- Created by: Spleak Media Network

In-universe information
- Alias: spleak
- Species: MSN/AIM Chatterbot
- Origin: Silicon Valley
- Years active: 2000–2009

= Spleak =

Spleak was an IM platform where users could publish and rate content. It existed in the form of six bots covering as many subject areas: CelebSpleak, SportSpleak, VoteSpleak, TVSpleak, GameSpleak, and StyleSpleak.

==Overview==

Users can add a "multi-Spleak" (which contains all of the different Spleak bots in one) or add the separate bots to their IM buddy lists on MSN and AIM. Users are also allowed access to Spleak online by using a CelebSpleak, SportSpleak, or VoteSpleak widget, or through the CelebSpleak and SportSpleak applications with Facebook.
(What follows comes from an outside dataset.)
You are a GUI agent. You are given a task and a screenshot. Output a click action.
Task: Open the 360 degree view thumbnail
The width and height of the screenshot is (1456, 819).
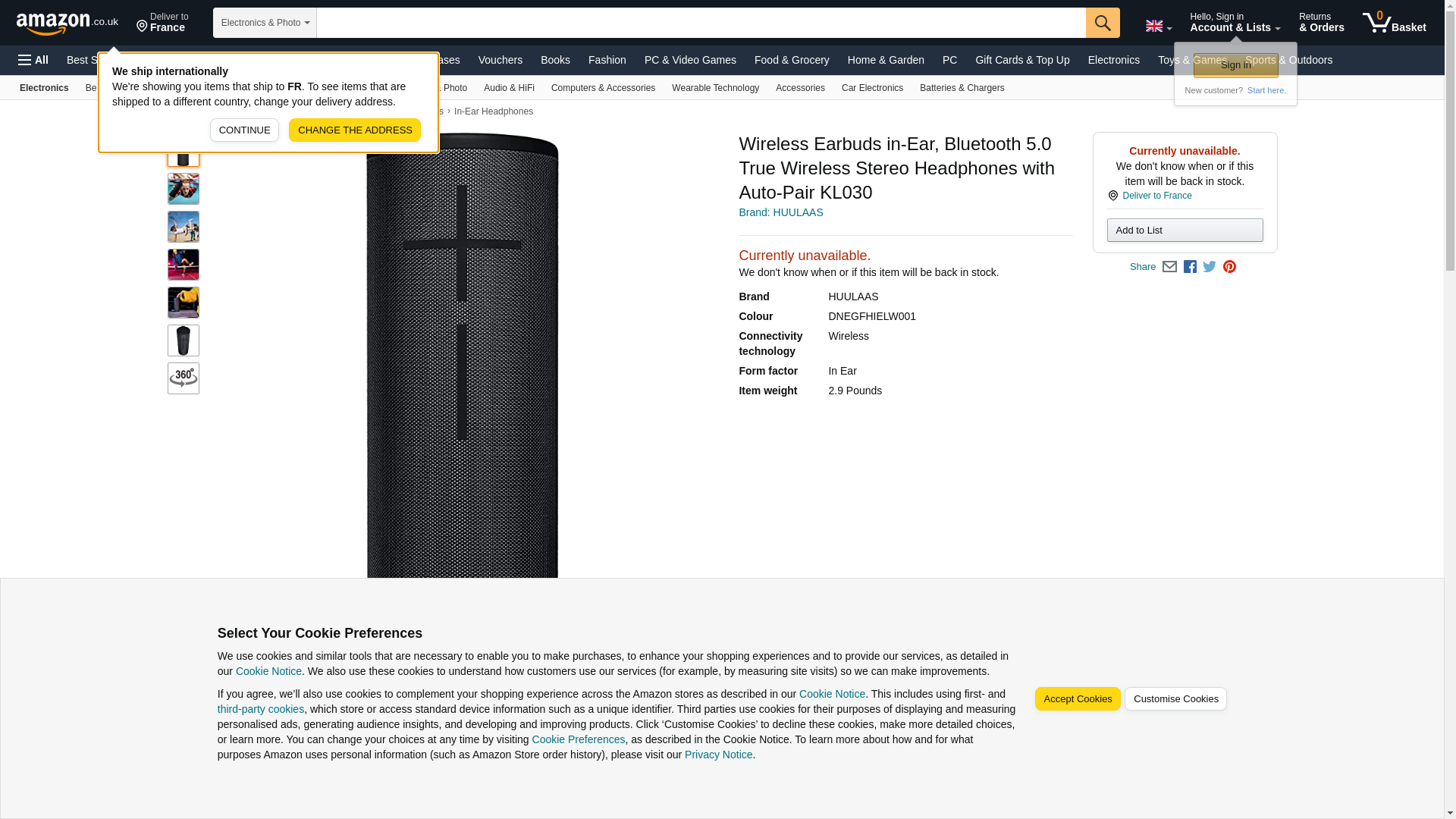point(184,378)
Spleak was an alternate reality game and is moving to its own company, Spleak Media Network. "Celebrate Spleak" was introduced throughout 2007, launched in 2008, and was forced to retire in 2009.

==Key people==

Spleak was co-founded by Morten Lund and Nicolaj Reffstrup. The company's chief executive officer is Morrie Eisenburg; Josh Scott is vice president in product and Tyler Wells is vice president in engineering.